Now, Healy is one of millions of young people eligible to vote in the upcoming midterm elections (over 8 million of whom are newly eligible voters under 20 years old). As a young person directly affected by climate change, he’s not alone. In just this past summer, young people across the country—and the world—have faced record-breaking hurricanes and an intense and lengthy fire season.

The fall 2022 youth poll from the Harvard Public Opinion Project showed that “climate change is in the top tier of issues for young Americans heading into the midterms,” Alan Zhang, a junior at Harvard University and the chair of HPOP, points out. “If we’re looking at young liberals and young progressives [specifically], there’s really four issues tied for first place: There’s abortion, inflation, climate, and democracy.”

With the 2022 midterms just around the corner—and new data from the Harvard youth poll suggesting that young people are going to match record-breaking turnout levels from 2018—the question of whether Gen Z will turn to the polls as a solution to the climate crisis remains.

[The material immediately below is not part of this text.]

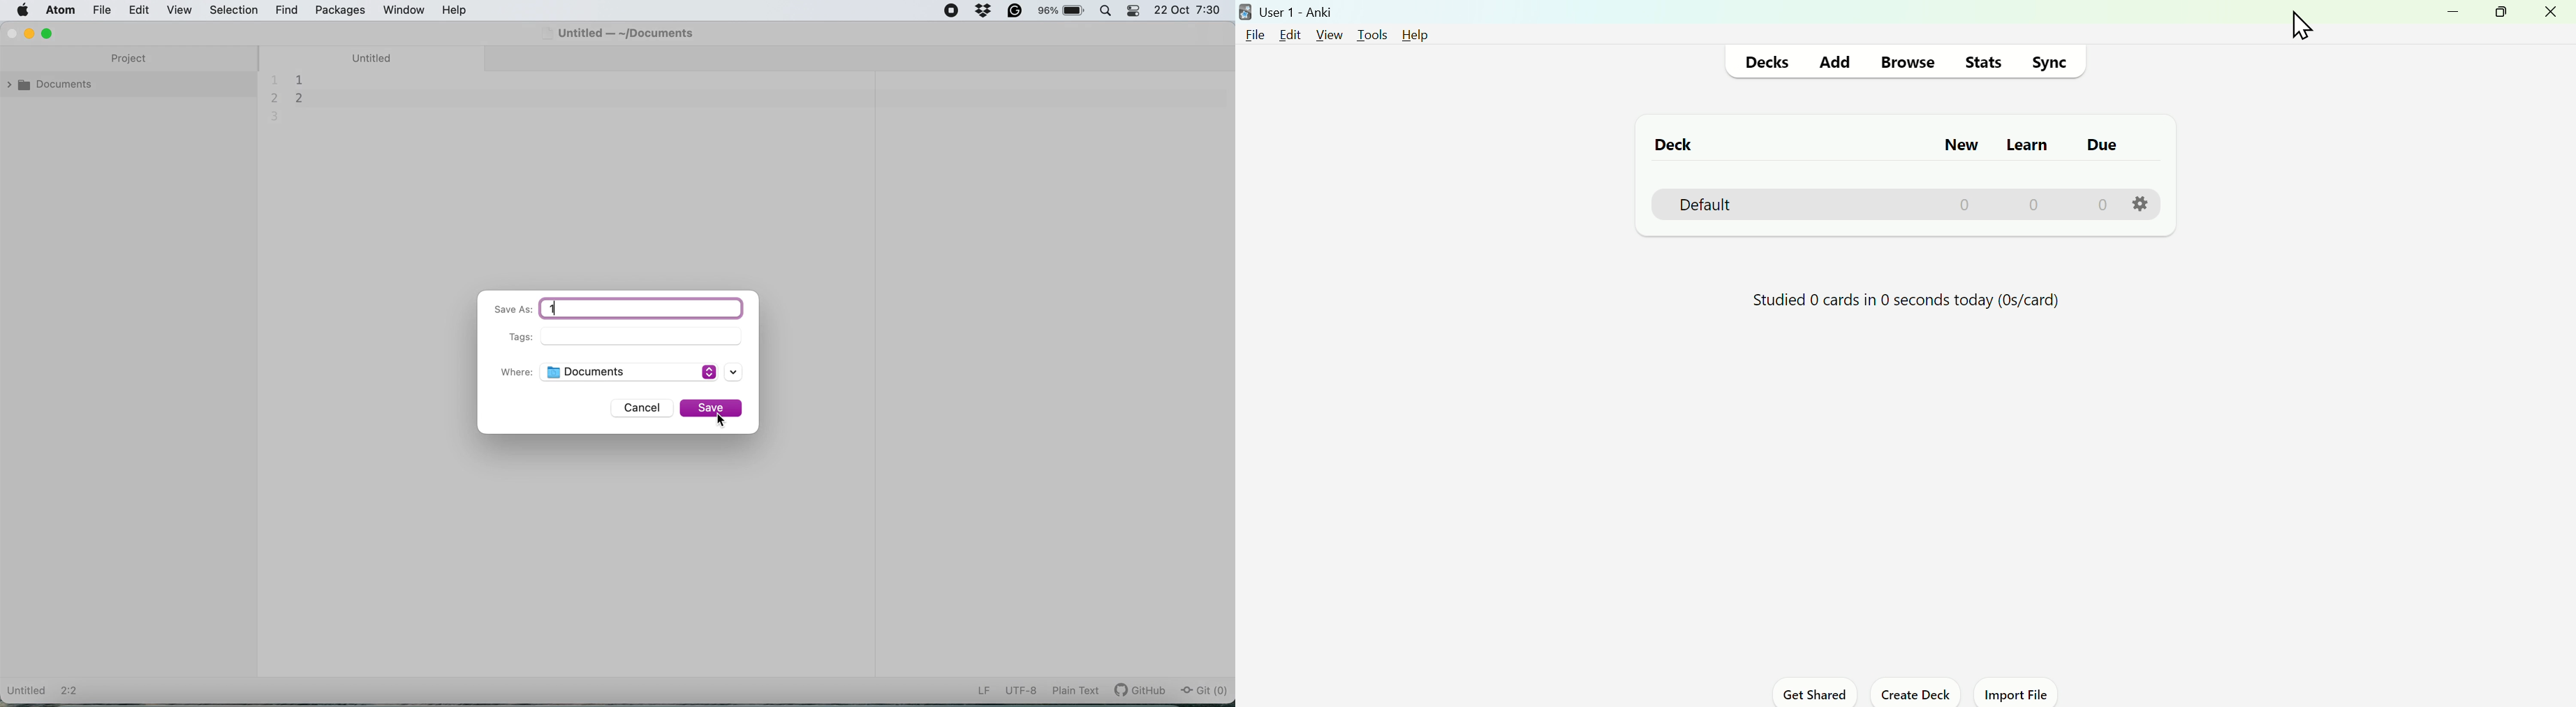 The image size is (2576, 728). I want to click on documents, so click(53, 87).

The answer, however, is complicated.

“I think electoral politics are quite important,” said Kevin J. Patel, a 22-year-old climate activist and founder of the nonprofit One Up Action. In 2020 as now, Patel believes voter engagement efforts and high voter turnout are necessary priorities for climate organizations, activists, and concerned young people alike. “If we don’t have leaders who are acting on the climate crisis,” said Patel, “we will never see the bills, we will never see the policies, we will never see the solutions that we as young people want to get passed or even implemented within our communities.”

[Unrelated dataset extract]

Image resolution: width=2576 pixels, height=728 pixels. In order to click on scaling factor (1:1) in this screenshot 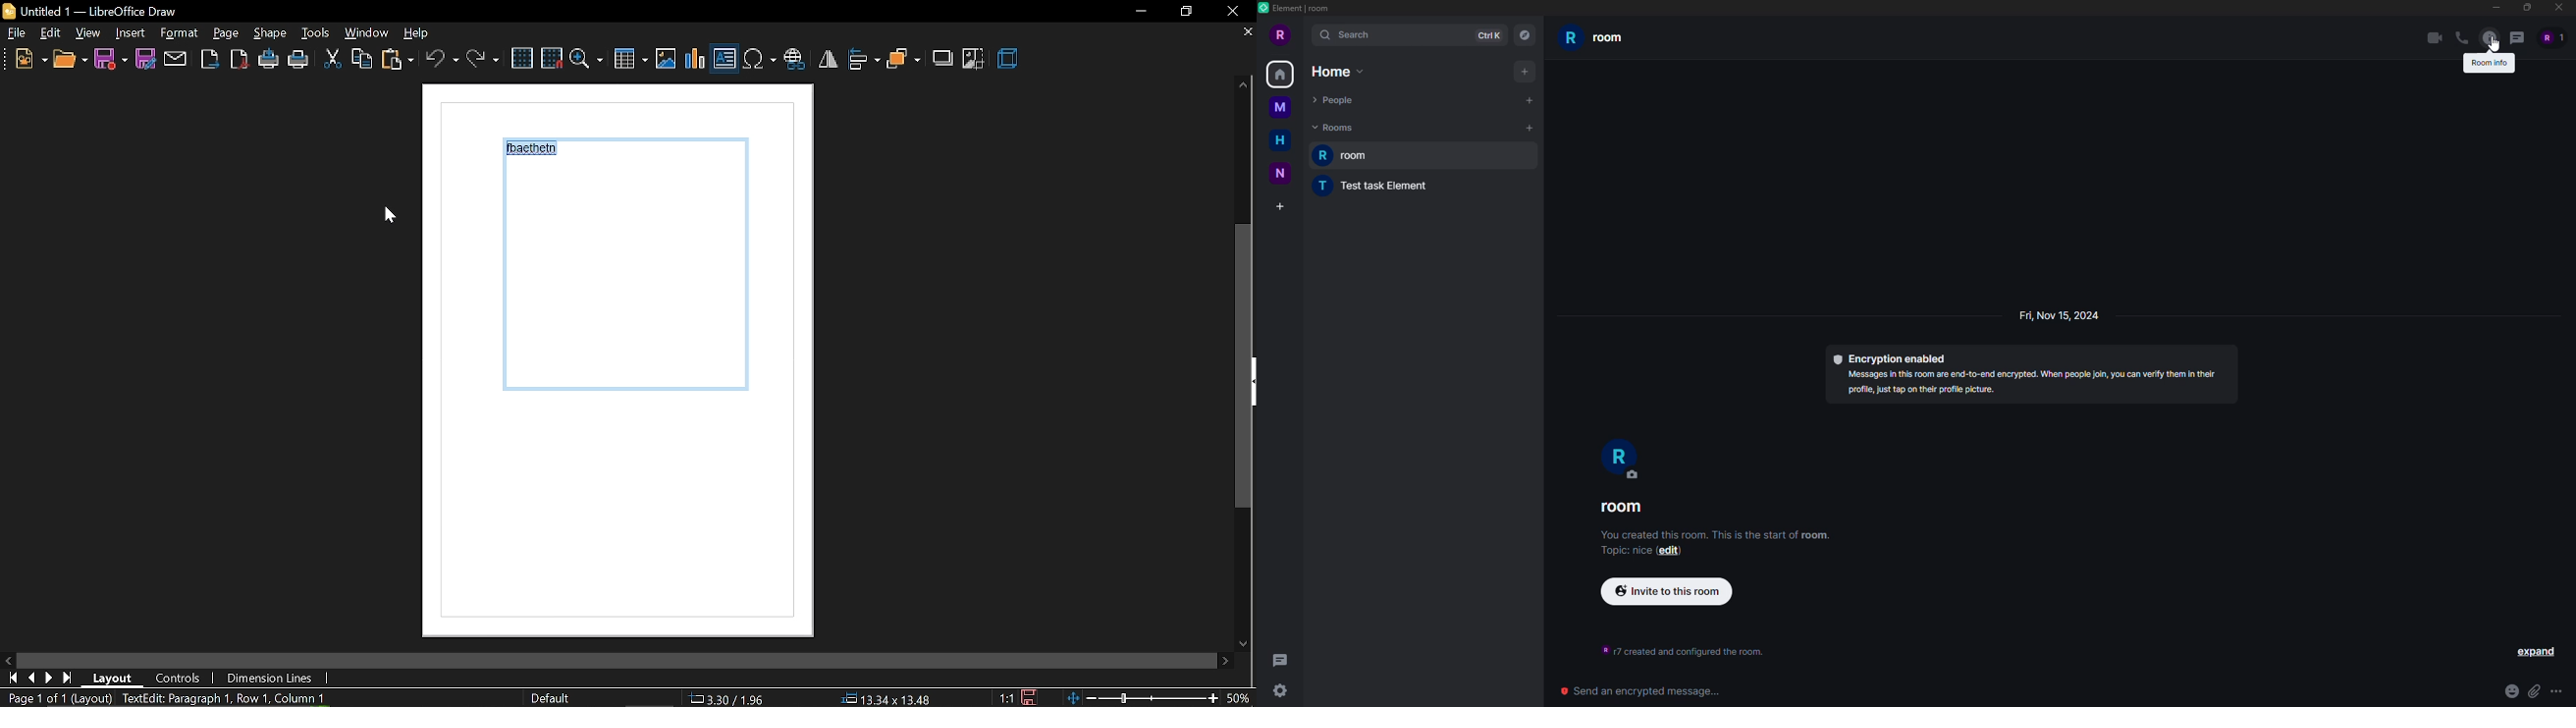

Sophia Kianni, a fellow climate activist and the founder of the multilingual climate education organization Climate Cardinals, agreed. Though elections and electoral politics are by no means the only solution, they remain “a viable avenue for making change happen.”

Like Healy, the Washington, D.C., resident has experienced worsening air quality almost comparable to that of her parents’ home country of Iran, where Kianni said she “witnessed the impacts of oil and gas pollution firsthand.” A focus on voting, then, she said, “is one of the best ways that we can champion individual action instead of telling people to focus on their personal carbon footprint, which is really ineffective and kind of playing into what the fossil fuel industry wants.”